To do:
A. Answer these questions from the movie blog post, one answer per line, each marked like its question:
(i) Which film series is the writer in the middle of watching?
(ii) For which outlet has the writer had many movies to watch?
(iii) Which Purge film did the writer skip unintentionally?
B. In the movie blog post, shorten the paragraph beginning "So here we are." and keep its main facts.
C. Write the next part of the movie blog post, starting after its final sentence.

Source document:
○ ○ ○ ○
Obviously, that hasn’t been the case this month. I’ve just been busy, I guess. And I had gotten out of the habit of writing about movies like that. Or something. Actually, I’ve had a lot of other writing duties to attend to. I’ve had a lot of movies to watch for Cinema Sentries, most of which haven’t been horror films.  

I’m now in the middle of watching the Nightmare on Elm Street series, and I will write about that, but since I will be reviewing the entire set, I don’t feel like talking about each movie (except last week when I made the first film my Friday Night Horror movie, and possibly this coming Friday when I may do the same for one of the later films.)

So here we are. I’ve now seen four films in the Purge franchise, and frankly I’ve not loved any of them (you can read my review of the first three here). I unintentionally skipped the fourth film in the series, The First Purge (2018), and landed on this one, the fifth in the series.
○ ○ ○ ○
Given records:

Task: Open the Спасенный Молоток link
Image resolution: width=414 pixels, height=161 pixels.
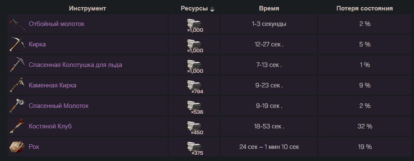Action: pyautogui.click(x=59, y=106)
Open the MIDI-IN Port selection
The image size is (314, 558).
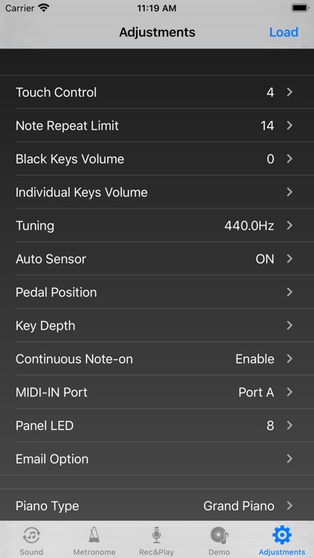click(157, 392)
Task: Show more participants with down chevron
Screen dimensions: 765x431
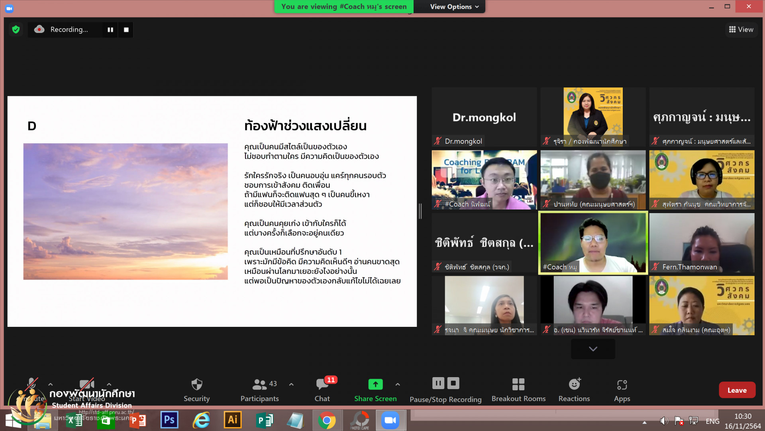Action: 593,349
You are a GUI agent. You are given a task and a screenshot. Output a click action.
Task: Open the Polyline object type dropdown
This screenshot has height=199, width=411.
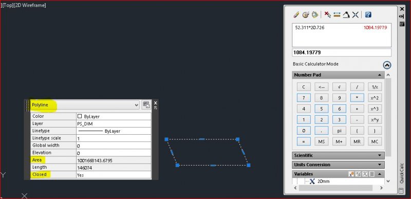pyautogui.click(x=85, y=105)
○ ○ ○ ○
The answers:
A.
(i) The Nightmare on Elm Street series
(ii) Cinema Sentries
(iii) The First Purge (2018), the fourth film in the series

B. I've seen four Purge films and haven't loved any of them; my review of the first three is available. I accidentally skipped the fourth, The First Purge (2018), and went on to the fifth.

C.
At the end of The Purge: Election Year, a new President was elected who promised to end the annual Purges for good. Well, naturally this sequel isn’t going to be set in a land without Purges, so it begins some eight years later with it being reinstated. And as the title suggests, some really committed racist assholes decide that one 12 hour period in which all crime (including murder) is allowed just isn’t enough. The Purge needs to last forever. Or at least until they can get rid of everyone that doesn’t look like them.

The undertone of the entire series is that The Purge was created by rich white supremacists, and so this film isn’t exactly coming up with a new idea. But there are a few interesting things to be found.

We begin on a Texas ranch that hires a number of Mexican immigrants. The owner of the place (played by Will Patton – always great) is a decent dude. He treats his workers well. He even gives them money on Purge night so they can buy some protection (though he does not offer to let them stay on his fortified compound.) Apparently, there are places where those who are not rich and white can find shelter for Purge night (for a price). That’s an interesting idea.

Purge Night goes by pretty smoothly, but then morning comes and they are still Purging. Our Mexican heroes head back to the ranch and wind up teaming up with the rich white guys that run it.  One of them is the type of racist who doesn’t think he’s racist, but just thinks that everybody “ought to stick with their own kind.” Naturally, he’ll learn the error of his ways by film’s end.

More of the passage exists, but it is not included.